» **Your objective**:
Write back every entry exactly as it reads, with the pictures left behind.

Saved data entries:

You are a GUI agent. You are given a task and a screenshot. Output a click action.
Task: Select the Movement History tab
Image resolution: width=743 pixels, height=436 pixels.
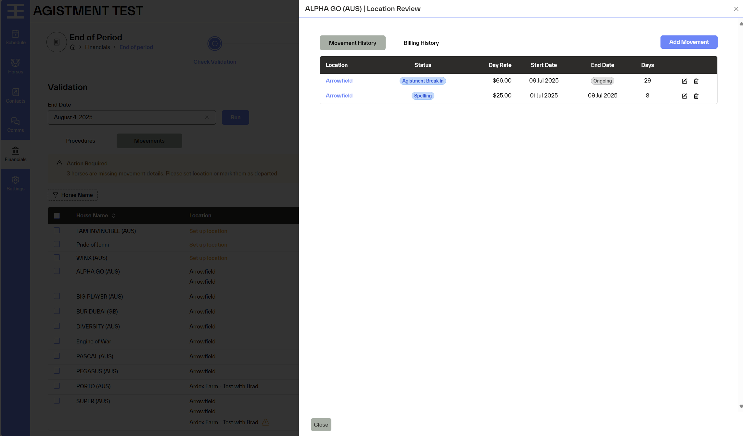pos(352,43)

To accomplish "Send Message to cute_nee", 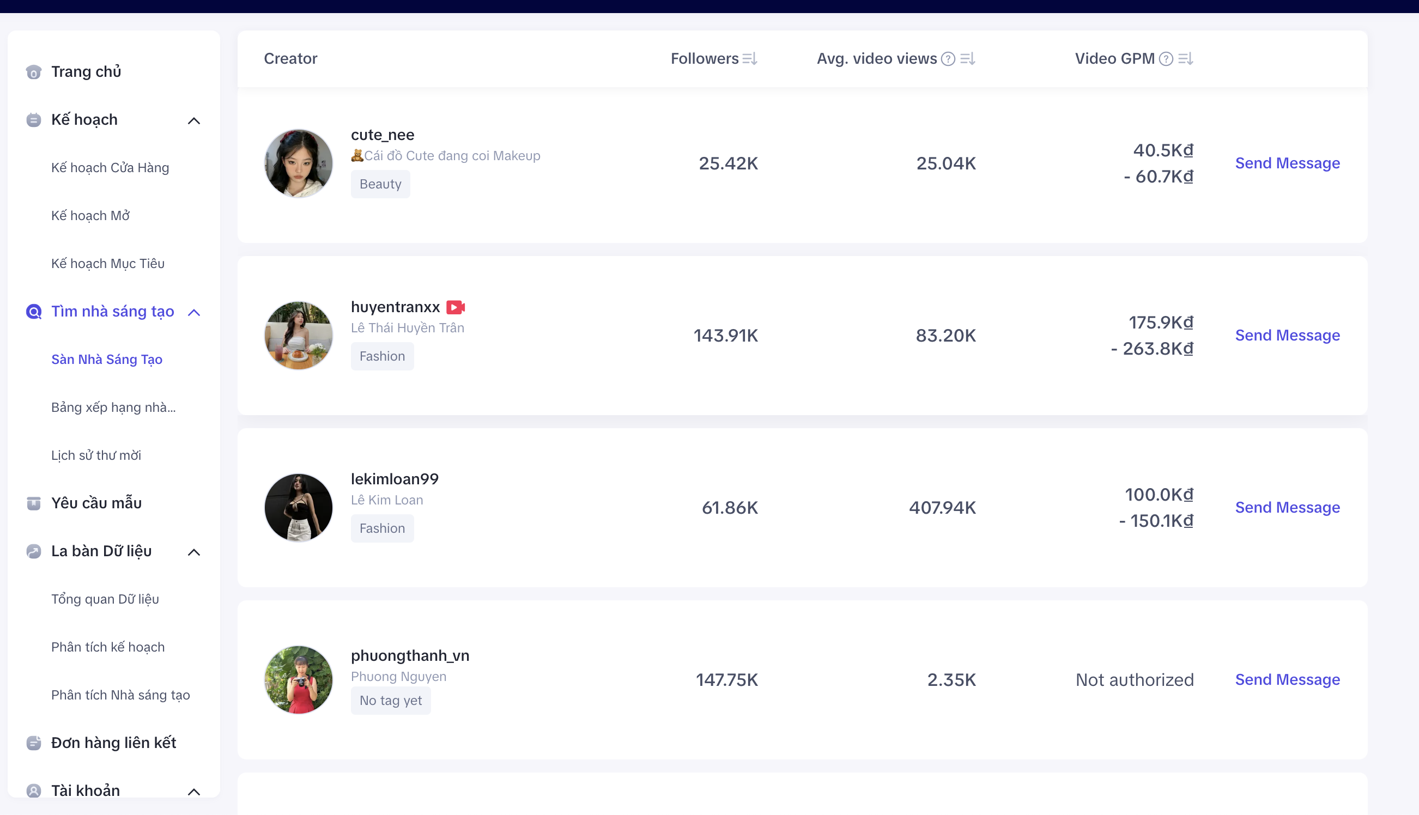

» **The completed task**:
You are a GUI agent. You are given a task and a screenshot. Output a click action.
Task: Select the Movement History tab
Image resolution: width=743 pixels, height=436 pixels.
pos(352,43)

To accomplish "Send Message to cute_nee", 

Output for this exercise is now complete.